### Given data:
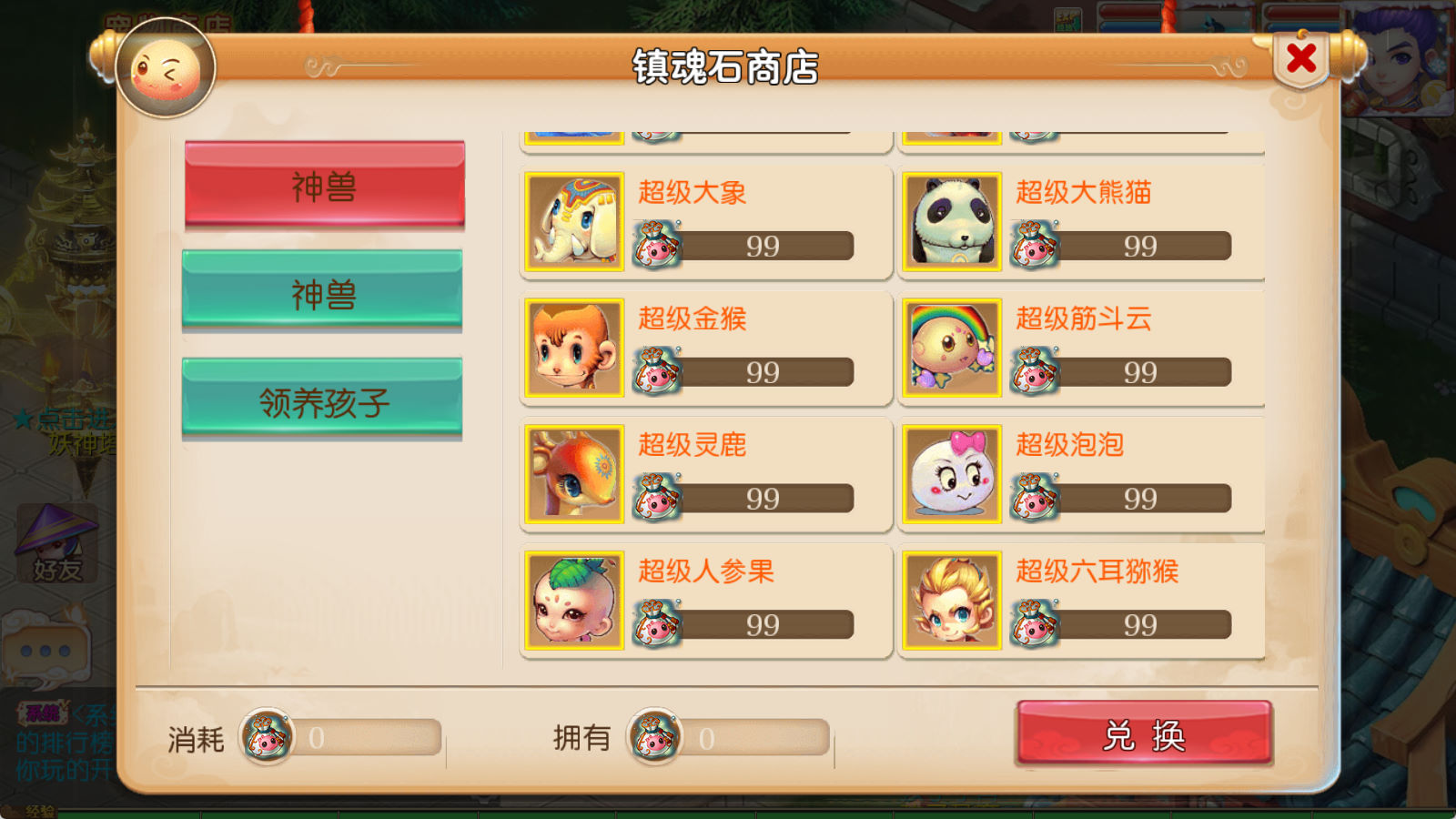
Task: Pick the 超级六耳猕猴 macaque portrait
Action: pos(952,601)
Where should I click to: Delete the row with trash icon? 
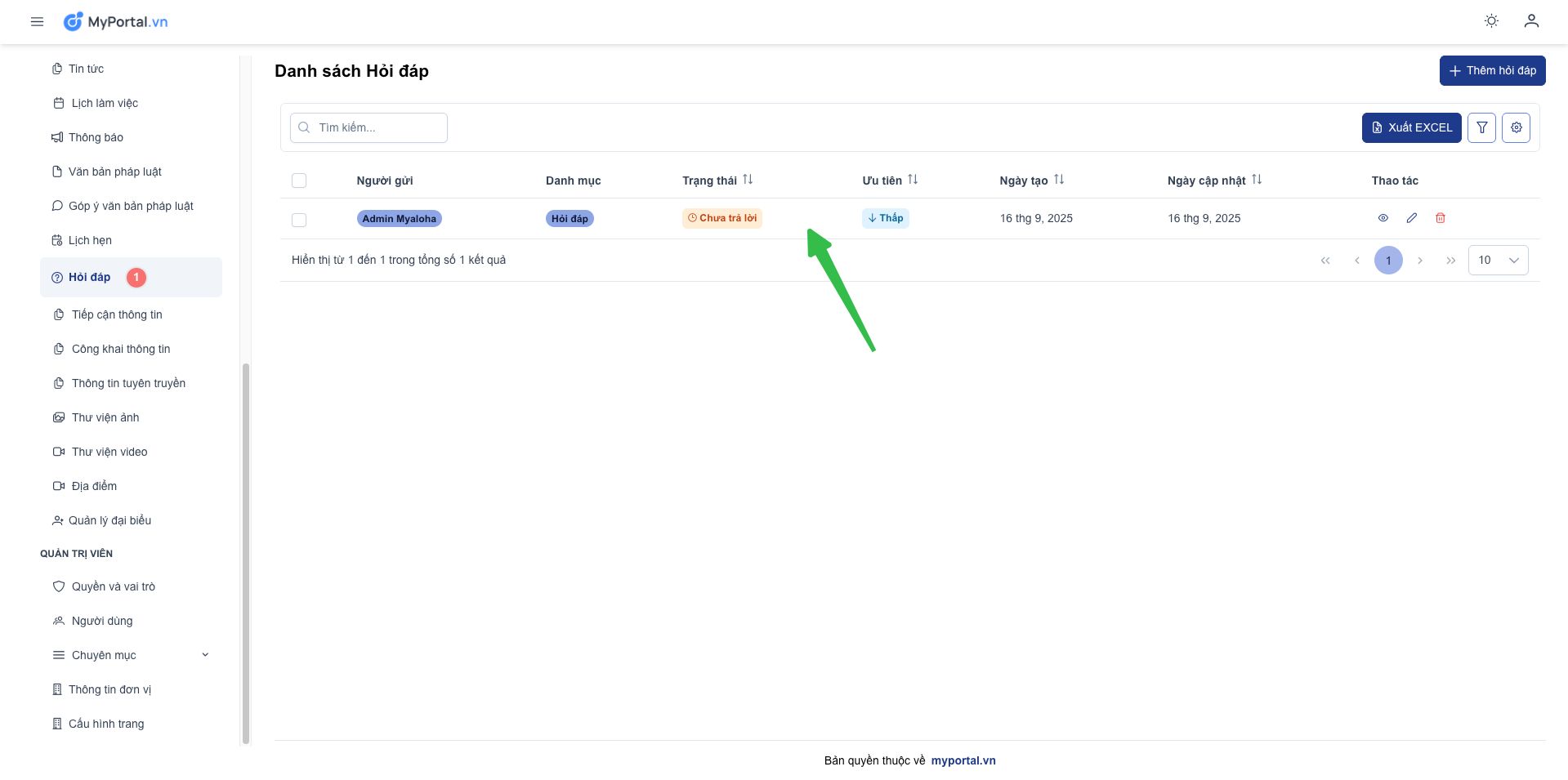coord(1440,218)
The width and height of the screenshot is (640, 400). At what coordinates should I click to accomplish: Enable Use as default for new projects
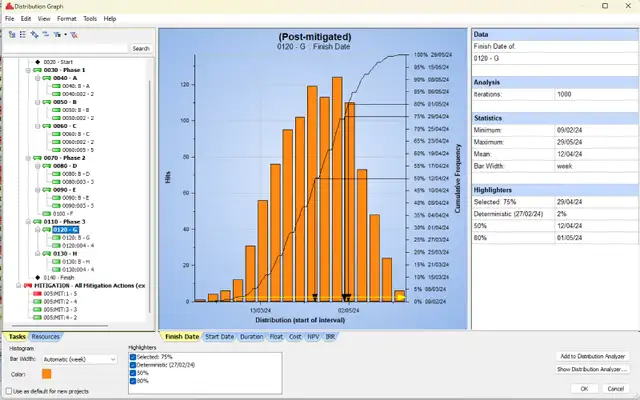[8, 391]
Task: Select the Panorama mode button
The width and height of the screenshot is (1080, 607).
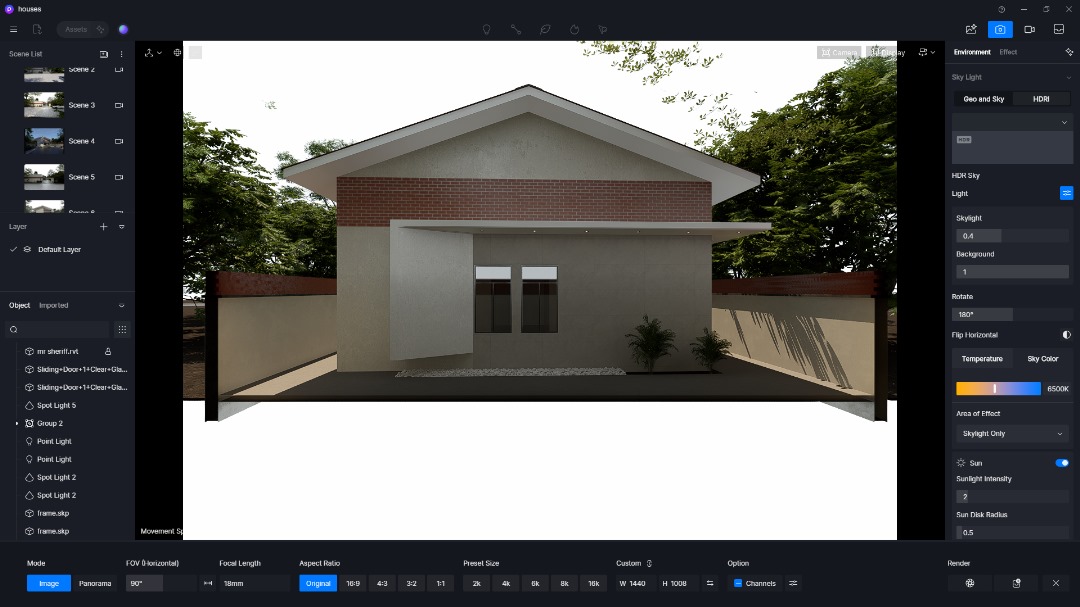Action: pyautogui.click(x=95, y=583)
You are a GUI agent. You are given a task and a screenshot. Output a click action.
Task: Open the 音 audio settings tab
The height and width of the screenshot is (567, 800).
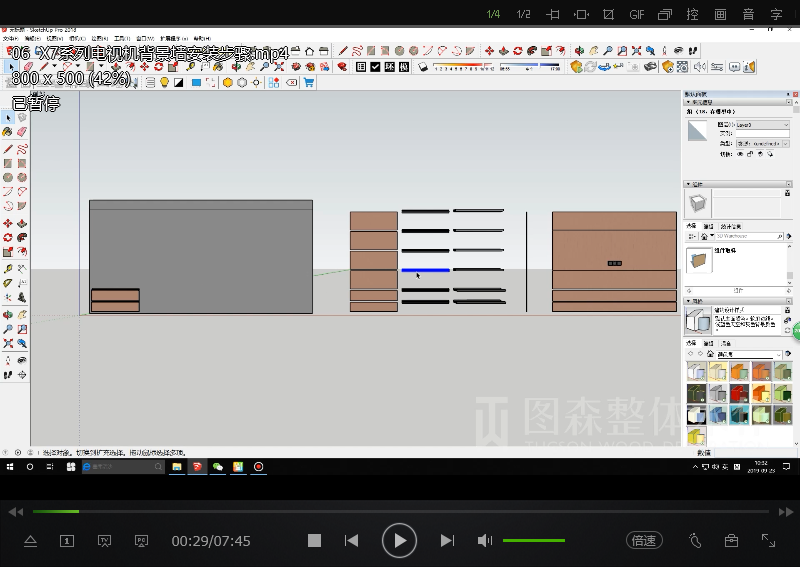(748, 14)
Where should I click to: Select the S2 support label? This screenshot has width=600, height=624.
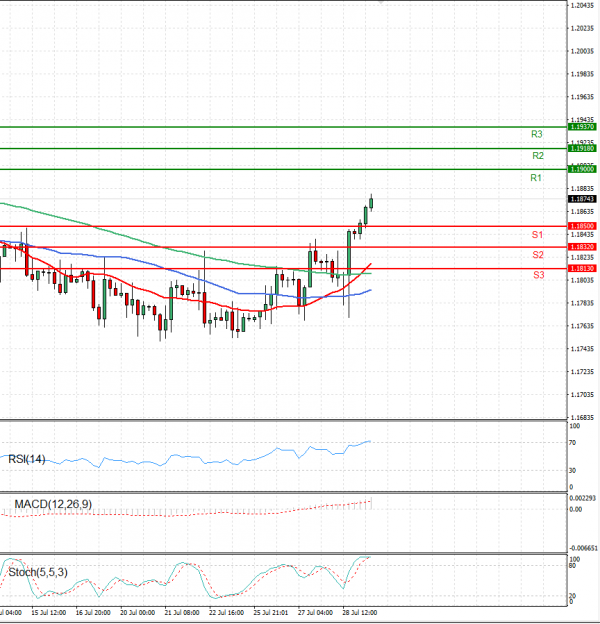click(x=537, y=255)
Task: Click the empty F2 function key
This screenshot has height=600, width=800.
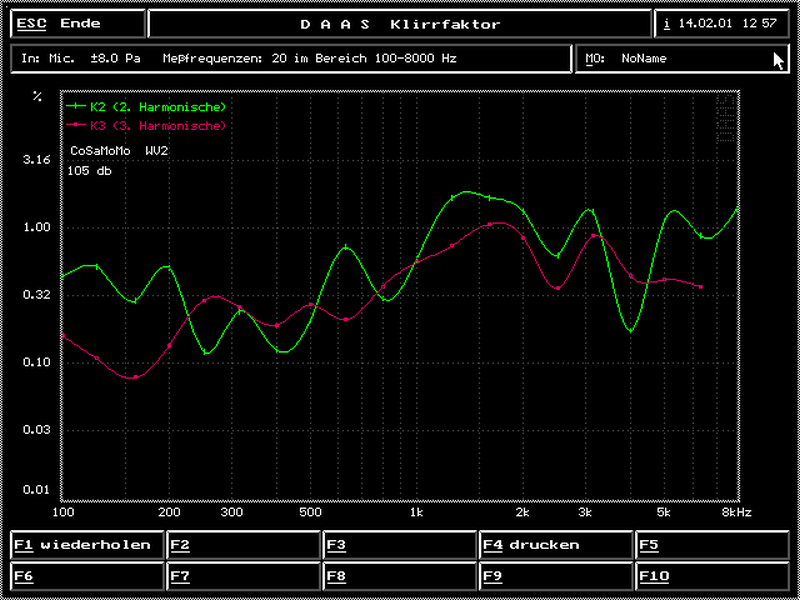Action: pos(243,545)
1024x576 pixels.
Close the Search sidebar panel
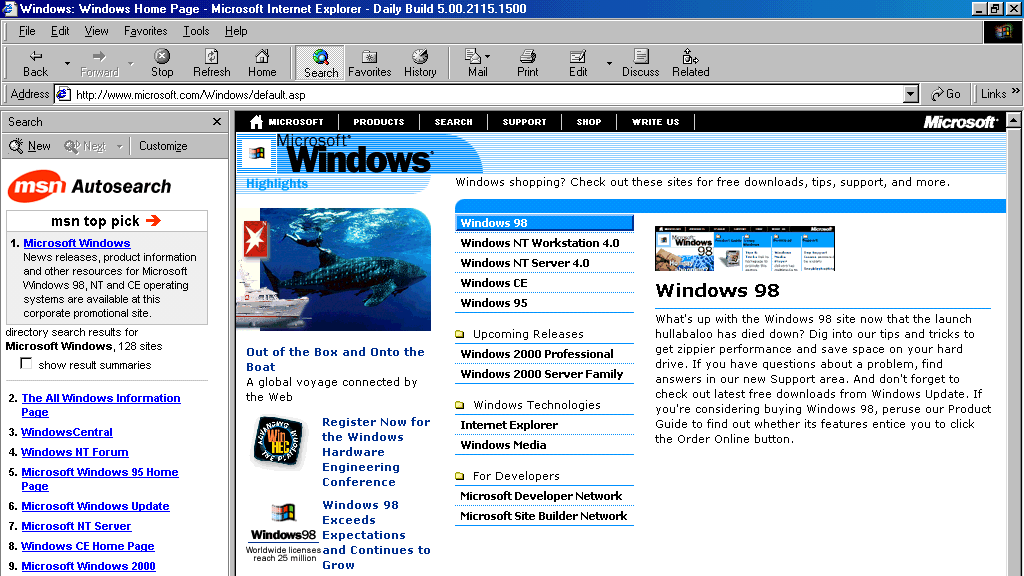click(216, 121)
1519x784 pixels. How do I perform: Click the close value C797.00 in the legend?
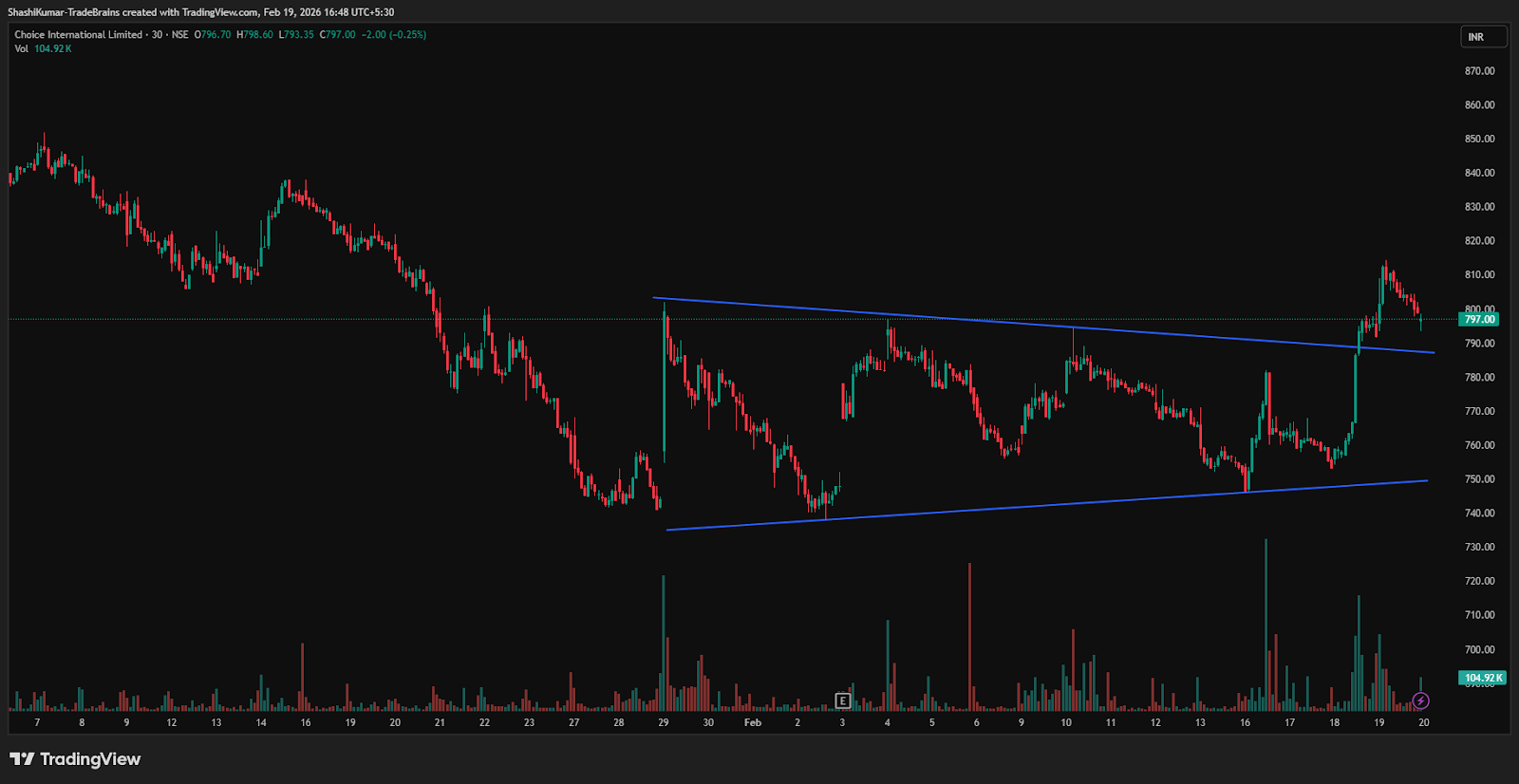pos(338,35)
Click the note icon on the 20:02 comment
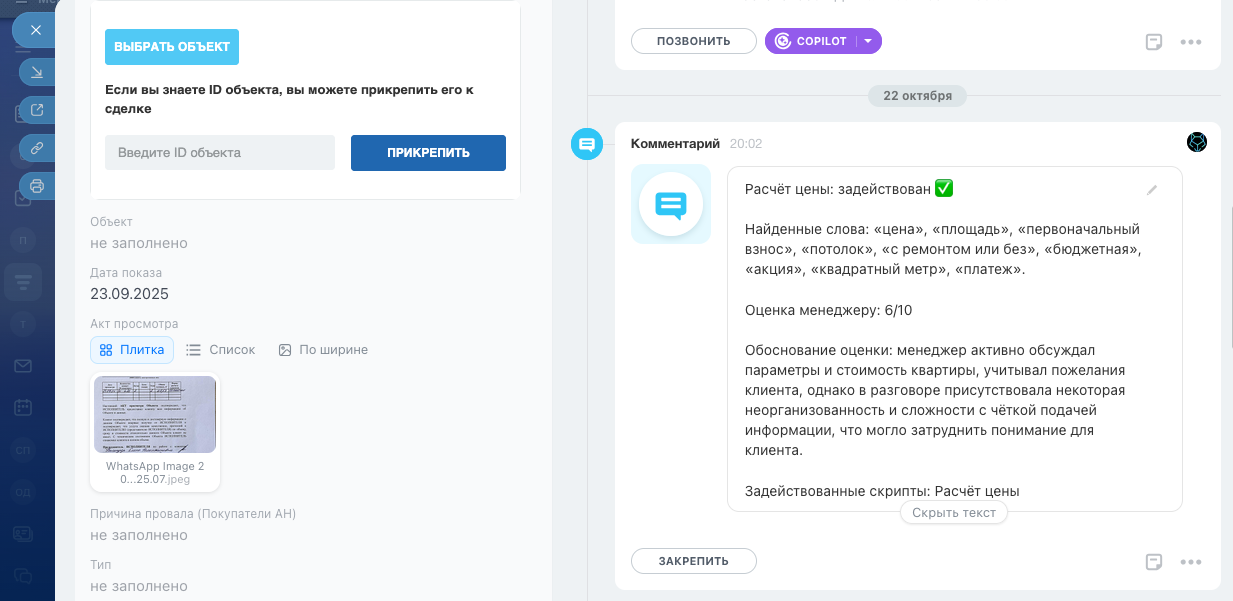 click(x=1153, y=561)
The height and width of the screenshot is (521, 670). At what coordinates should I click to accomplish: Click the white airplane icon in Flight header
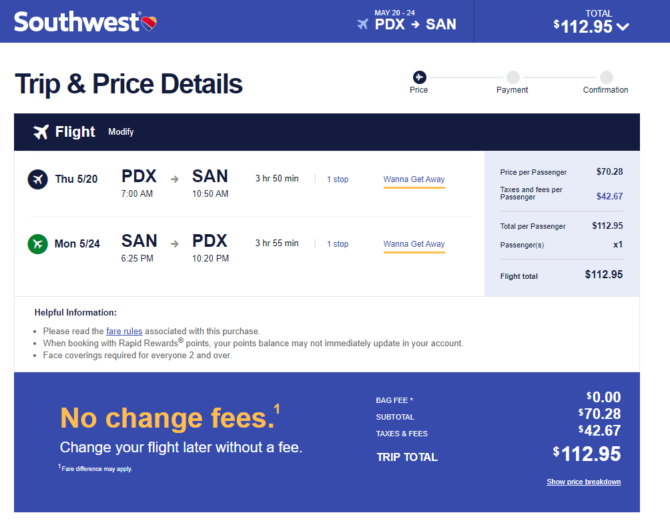(x=41, y=132)
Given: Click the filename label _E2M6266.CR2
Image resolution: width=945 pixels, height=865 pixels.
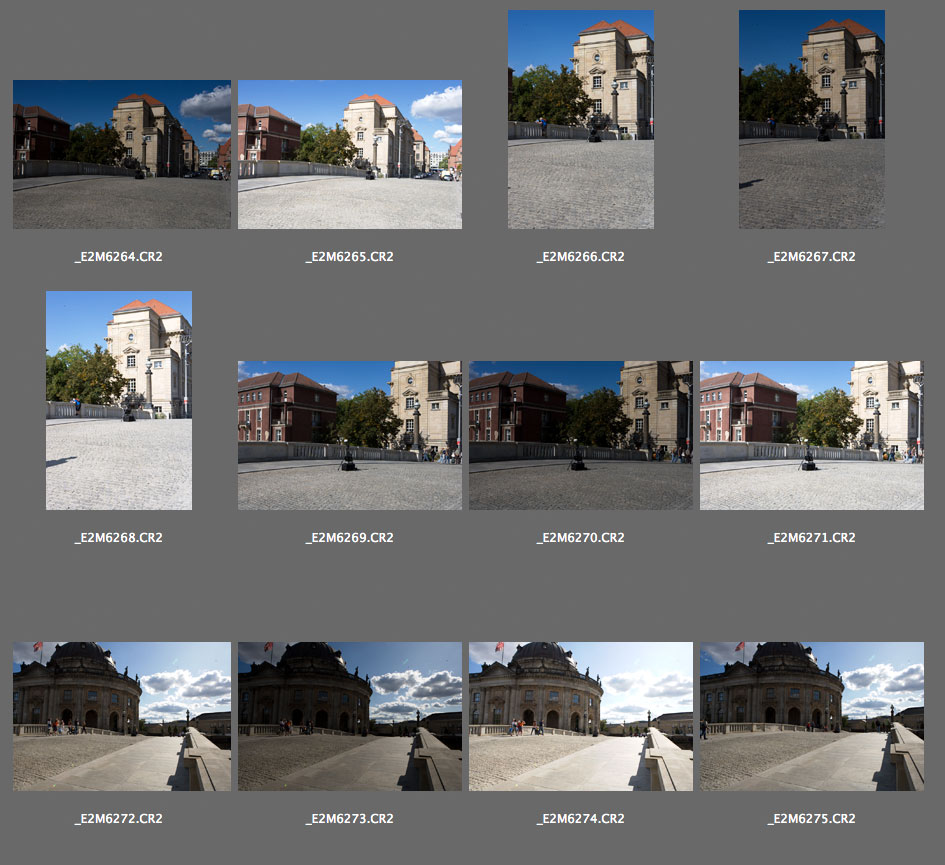Looking at the screenshot, I should pos(581,257).
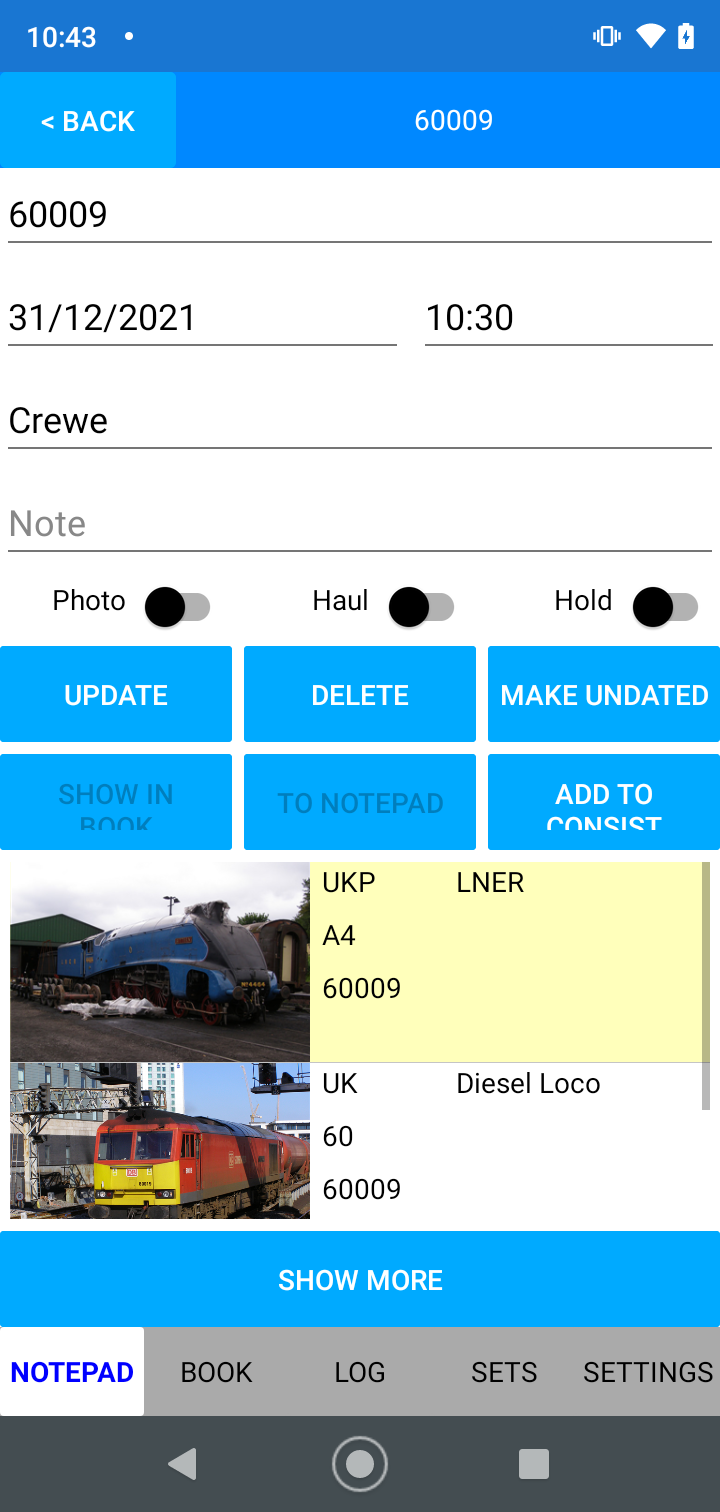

### Problem details:
Take the line that contains "The height and width of the screenshot is (521, 670)." as the first and the last line of the records as the end, and please quote those lines exactly, pictures omitted.

### Answer area:
The height and width of the screenshot is (521, 670). At what coordinates should I click to accomplish: Click the white airplane icon in Flight header
(x=41, y=132)
Given: Click the filename label _E2M6266.CR2
Image resolution: width=945 pixels, height=865 pixels.
Looking at the screenshot, I should pos(581,257).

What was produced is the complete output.